ENTRIES SUPPLIED:
________________________
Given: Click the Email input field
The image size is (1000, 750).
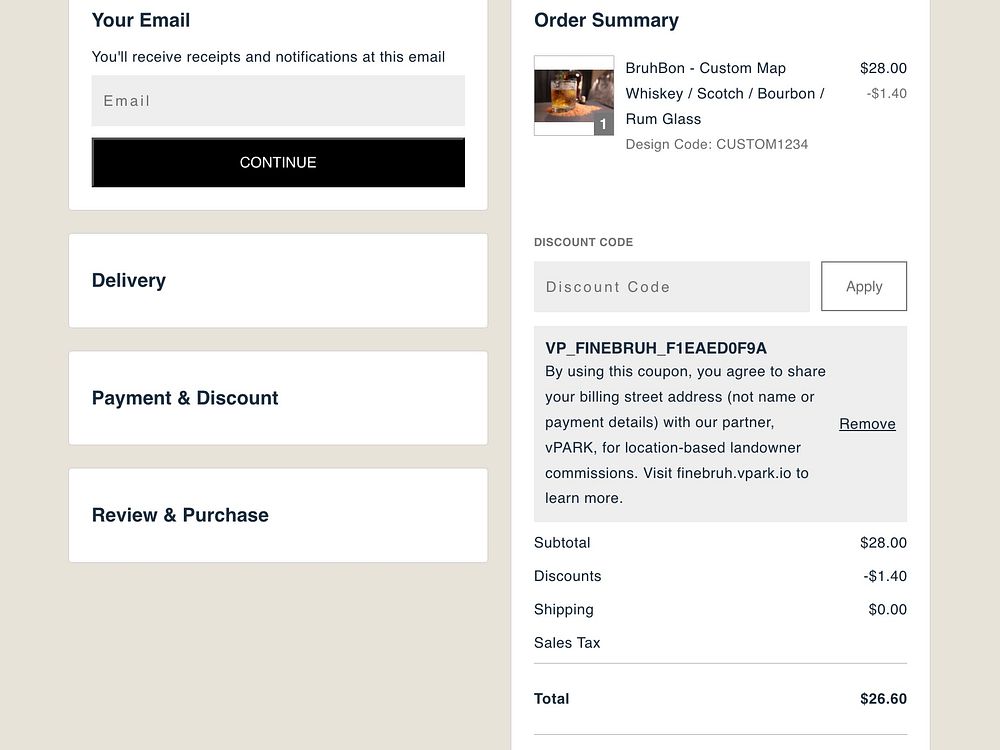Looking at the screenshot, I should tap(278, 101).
________________________
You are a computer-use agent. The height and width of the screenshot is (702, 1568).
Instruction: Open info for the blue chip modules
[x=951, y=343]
________________________
GIVEN INSTRUCTION:
Copy everything in the material from the line containing "You are a computer-use" down to the line containing "[x=951, y=343]", requests included, and add 85 to each coordinate in the answers.

ANSWER BELOW:
You are a computer-use agent. The height and width of the screenshot is (702, 1568).
Instruction: Open info for the blue chip modules
[x=1036, y=428]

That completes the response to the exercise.